> **BAGIAN DOKUMEN**
Minggu, 21 Desember 2008

Detik-detik Lezat dan Beracun


Awalnya, aku juga tak tahu kapan. Tak tahu kapan aku mulai memperhatikannya dan memberi hati untuknya. Awalnya, yang adalah sebelum “awal”, aku bahkan sering kesal padanya. Aku tak tahu juga hal apa yang membuatku begitu sensitif menanggapi sikapnya padaku atau mungkin juga sikapku padanya. Bagaimana kami selalu canggung, bagaimana kami terbata-bata seperti anak kecil yang belajar bicara, kehilangan fokus seperti seperti anak SD yang belajar memahami. Dan kau tak sedetikpun menatapku, membuatku merasa tak cukup dihargai. Kau tak menjawab pertanyaanku dengan benar dan tak mendengarkan jawabanku. Pikiran kita melayang seperti kabut di atas genangan danau keberadaan kita. Anehnya, kesalku tak membuatku mengabaikan keberadaanmu, mataku mencari-carimu di saat aku tahu kau seharusnya ada di sana tapi kau tak ada, dan sikapku tak bisa jadi lebih alami dari biasanya, aku bergerak sedemikian rupa agar kau tahu sesuatu. Sesuatu yang bahkan aku sendiri belum paham waktu itu.

> **INFORMASI YANG DIBERIKAN**
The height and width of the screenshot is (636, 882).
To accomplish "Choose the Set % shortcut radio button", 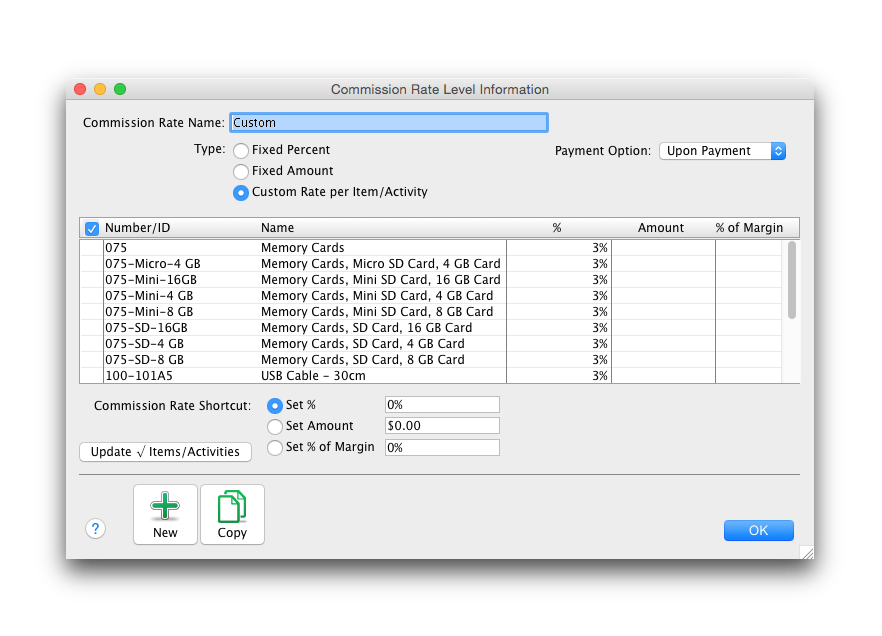I will [x=275, y=405].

> **INSTRUKSI ANDA**
Dalam bagian dokumen, pikiran kita digambarkan melayang seperti apa? Data tersebut tidak diperlukan untuk tugas ini.

> **HASIL TUGAS**
Seperti kabut di atas genangan danau keberadaan kita.